'Mindless Christian Lemmings' Columnist Uses Obscenity to Bash Conservatives, Christians … and NASCAR Fans

September 18th, 2008 12:00 AM

How does San Francisco Chronicle columnist Mark Morford identify an “elitist?”  An affinity for “strap on devices,” “swallowing instead of spitting” and a preference for anal sex, among other things.  Loathing the Bible is on the list too.


Morford, who regularly trashes conservatives and Christians, smeared evangelicals in a column on dumb American kids last October:  “…and if you think the hordes of easily terrified, mindless fundamentalist evangelical Christian lemmings have been bad for the soul of this country, just wait.”  His September 12 column, 'Are you an elitist? 18 revealing ways to know for sure' makes that attack look like a walk in the park.


Morford, according to Wikipedia, is renowned for his “deeply satiric social commentary … often featuring some of the most direct, pointed, and arguably one-sided anti-conservative language found in any major newspaper in the country.” If Morford were a conservative, his bigoted rants would be denounced as hate speech. 


Wikipedia notes that in addition to spewing bile in his columns, Morford teaches yoga classes.  Yoga doesn't seem to be doing him much good.


Such a writer probably feels right at home in the liberal enclave of San Francisco.  But even in America's most morally addled big city, how can such obscene references pass muster with the editors of a major American newspaper?  Maybe the editors at the Chronicle find the following funny, not offensive.  Consider these highlights from Morford's list of 18 criteria:

6. The impressive dimensions of the strap-on system in your dresser would make your average Alaskan redneck hockey player scream in horror even as it openly titillated a dozen Republican senators from Colorado Springs to Idaho, though it would probably still get you arrested in Alabama.

7. You know what a strap-on is. In a good way.

14. You prefer spirituality to religion, fluid self-determinism to Biblical dogma, premium sake to sacramental wine, devising new sins instead of merely indulging the old ones, swallowing instead of spitting, back door to front, Shakti to Mary, and floating instead of kneeling.
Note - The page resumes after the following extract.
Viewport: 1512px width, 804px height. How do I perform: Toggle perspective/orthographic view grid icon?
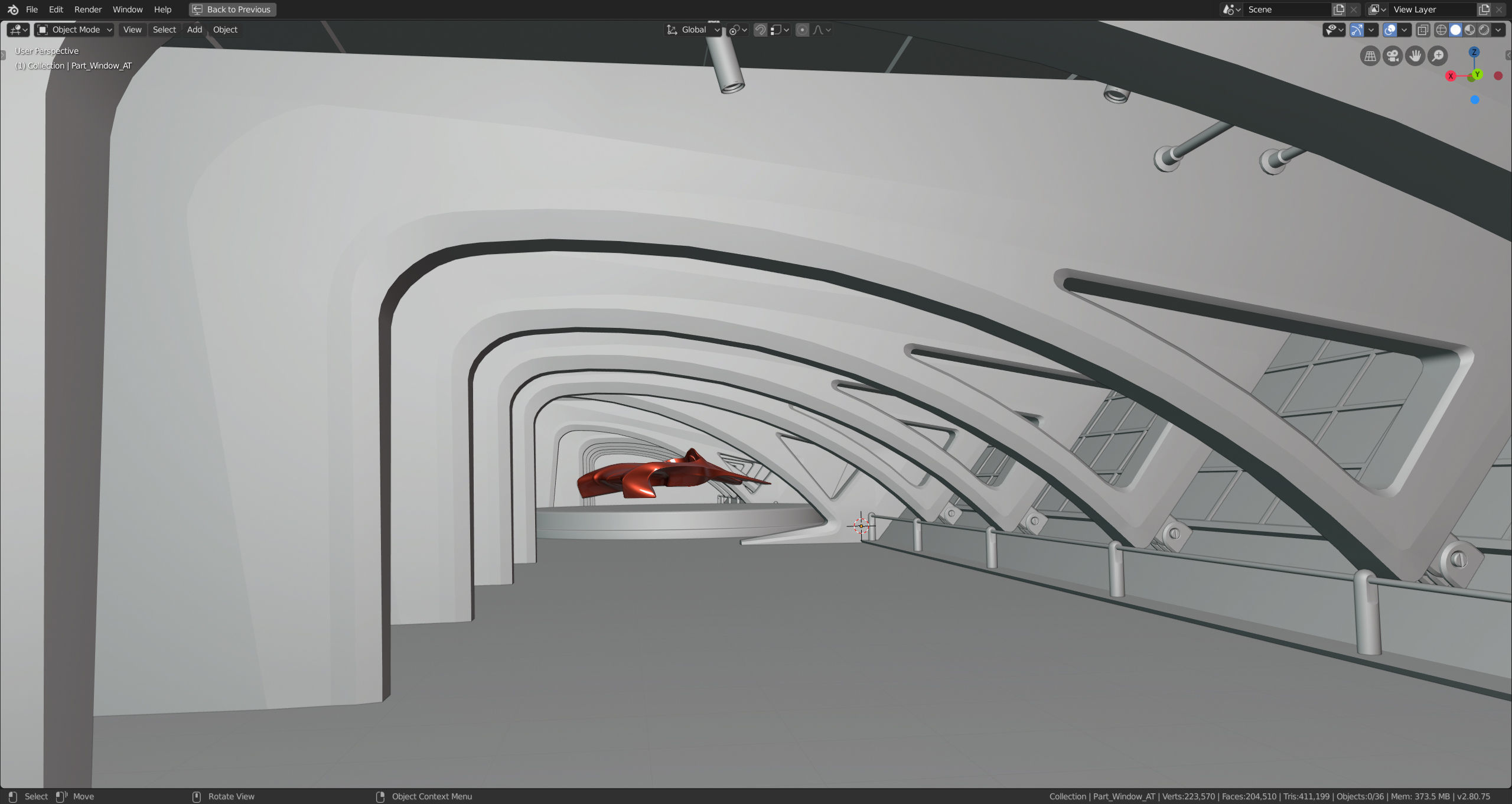pos(1370,56)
18. Your most treasured pieces of writing don't feature Muggles, Hobbits, glossy centerfolds of Dale Earnhardt Jr., dogs named Marley, or an angry and omnipotent patriarch who demands unquestioning subservience and strict adherence to often cruel, arbitrary laws of behavior from on high, who forsakeths thou for months and years at a time and never writes or calls and then suddenly reappears without warning only to rain down hellfire and frogs and locusts and totally inconvenient plagues on everyone, and never even apologizes. And then you're supposed to feel all guilty? For like, 2,000 years? Whatever.

 

Morford is an Obama supporter, another of his markers for “elitists”:


8. Barack Obama's oratory power, strength of character, and subtle understanding of complicated issues have actually served to dissolve a venerable portion of the acidic pessimism that's been eating into your very soul for eight solid years, causing you to actually begin to believe that maybe, just maybe, nuanced intellectual acumen and the nearly bankrupt American experiment do not necessarily have to be mutually exclusive. Only elitist snobs know what "venerable" means. Or "acumen." Or "you."
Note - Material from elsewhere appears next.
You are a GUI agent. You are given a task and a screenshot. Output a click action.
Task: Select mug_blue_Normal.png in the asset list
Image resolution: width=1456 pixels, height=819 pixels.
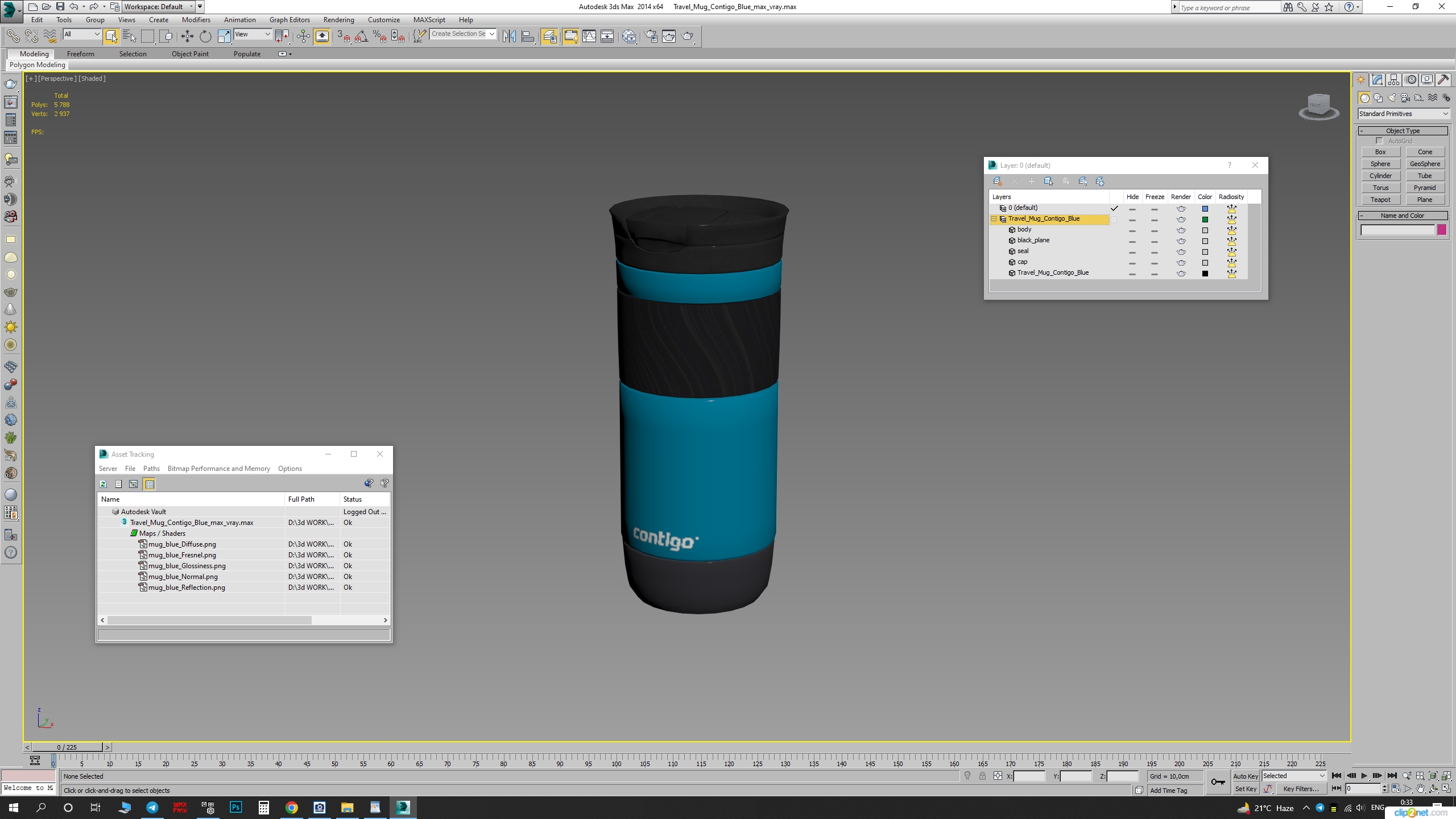(183, 577)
So, here's a question.  The Associated Press reports that at campaign stops in Nevada yesterday, Obama told his supporters that they were his “ambassadors.”  He said, “You guys are the ones who can make the case.”  Are Morford's lewd sexual references and Christian-bashing the kind of case Obama had in mind?


According to Wikipedia, “Morford has twice won first place in the online segment of the National Society of Newspaper Columnists' annual contest.”  If Morford represents the best American journalism has to offer, it's no wonder the industry is in crisis.


Kristen Fyfe is senior writer at the Culture and Media Institute, a division of the MediaResearchCenter.